They say death and taxes are the only two constants in life, so the question is, what happens to your mortgage when you die?
The short answer, according to Donna Lewczuk, a mortgage agent with Dominion Lending Centres, is “If you’re single and have no insurance, the executor of the estate will sell the property and pay back the mortgage. If you are married you can continue with the mortgage if you are able to make the payments.”
That’s because the mortgage stays with the property, not the person or persons, says Mary Wahbi, a partner at Folger Rubinoff LLP who looks after estates. “Not much will happen when you die, the mortgage isn’t triggered on your death and isn’t payable then but it is still your debt.”
The debt remains even after you die. Mortgages are also considered secured loans and the lenders want their money and they will come after your estate to get it.
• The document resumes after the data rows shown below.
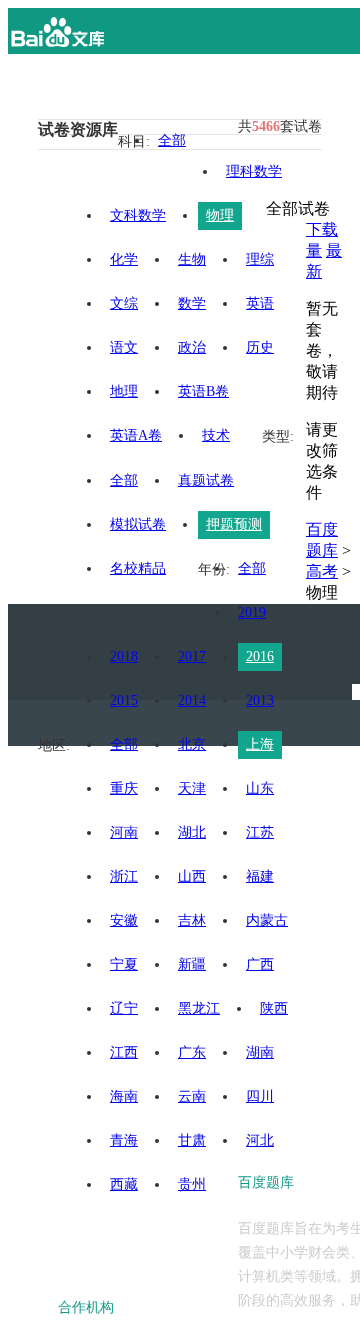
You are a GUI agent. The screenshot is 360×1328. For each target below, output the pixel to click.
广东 (192, 1052)
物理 (220, 215)
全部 (172, 140)
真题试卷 (206, 480)
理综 (260, 259)
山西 (192, 876)
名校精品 (138, 568)
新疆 (192, 964)
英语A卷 (136, 435)
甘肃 (192, 1140)
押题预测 (234, 524)
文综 (124, 303)
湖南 (260, 1052)
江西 (124, 1052)
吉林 (192, 920)
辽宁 (124, 1008)
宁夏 (124, 964)
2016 (260, 656)
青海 (124, 1140)
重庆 (124, 788)
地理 (124, 391)
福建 (260, 876)
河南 (124, 832)
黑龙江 (199, 1008)
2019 (252, 612)
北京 (192, 744)
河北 (260, 1140)
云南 (192, 1096)
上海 (260, 744)
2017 (192, 656)
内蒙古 (267, 920)
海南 (124, 1096)
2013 (260, 700)
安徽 (124, 920)
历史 (260, 347)
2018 (124, 656)
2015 (124, 700)
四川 (260, 1096)
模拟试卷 (138, 524)
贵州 (192, 1184)
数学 (192, 303)
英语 (260, 303)
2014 (192, 700)
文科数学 (138, 215)
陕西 (274, 1008)
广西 (260, 964)
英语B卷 (203, 391)
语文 (124, 347)
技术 (216, 435)
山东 (260, 788)
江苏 (260, 832)
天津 (192, 788)
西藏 (124, 1184)
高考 (322, 571)
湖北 (192, 832)
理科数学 (254, 171)
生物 (192, 259)
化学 (124, 259)
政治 (192, 347)
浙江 (124, 876)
Secured creditors have a leg up when it comes to loans and if there is security, like your home, they will get paid first.
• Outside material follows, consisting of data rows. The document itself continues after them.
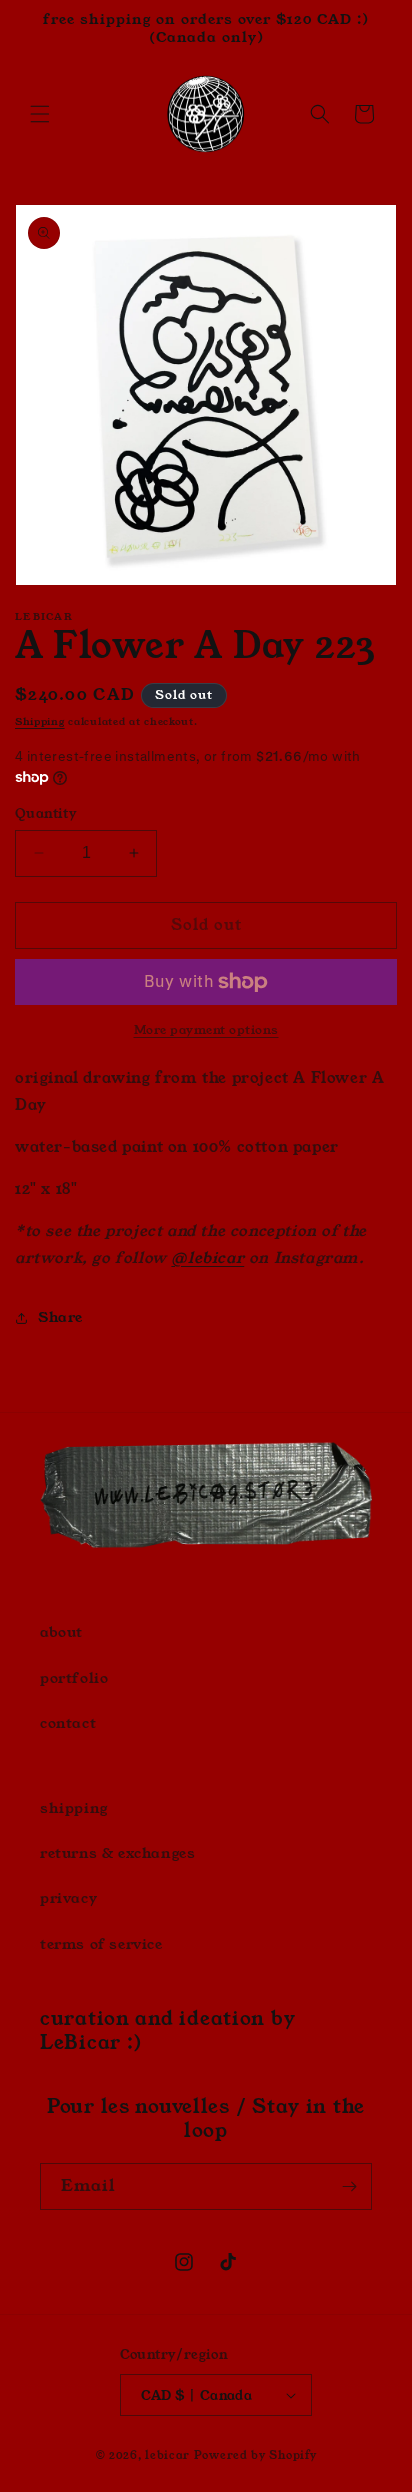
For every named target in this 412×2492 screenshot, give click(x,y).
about (61, 1632)
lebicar (167, 2455)
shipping (74, 1808)
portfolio (74, 1678)
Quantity (46, 813)
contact (68, 1723)
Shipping (40, 722)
If you’re the sole owner of the property and you have a will, the executor of the estate will have the authority over your estate. They can either sell the property and use the money to discharge the mortgage or if there is enough money to carry the costs, the mortgage can continue to be paid. If you die without a will, Wahbi says that someone will apply to the court for authority over your estate and then the same decisions will be made regarding your property.
If you bought your home with a spouse, more than likely you’re considered joint tenants (check your legal documents from when you bought your home). When one joint tenant dies, the other gets the home automatically by right of survivorship and the home doesn’t pass through the deceased’s estate. So the spouse can continue to make the payments if they can afford it and then when the mortgage comes up for renewal, they can decide if they want to keep the home and negotiate a new mortgage based on their financial standing or sell it.
Now if you bought the home with a friend, you’re not considered joint tenants. You’re considered tenants in common and the surviving person doesn’t have the right of survivorship. The share of the home, the asset, becomes part of the deceased’s estate and is distributed according to their will. Even then, as there is still a mortgage, the secured creditors are still the first ones to get paid out of the estate.
“Banks don’t care who’s paying the mortgage once they get paid,” says Wahbi.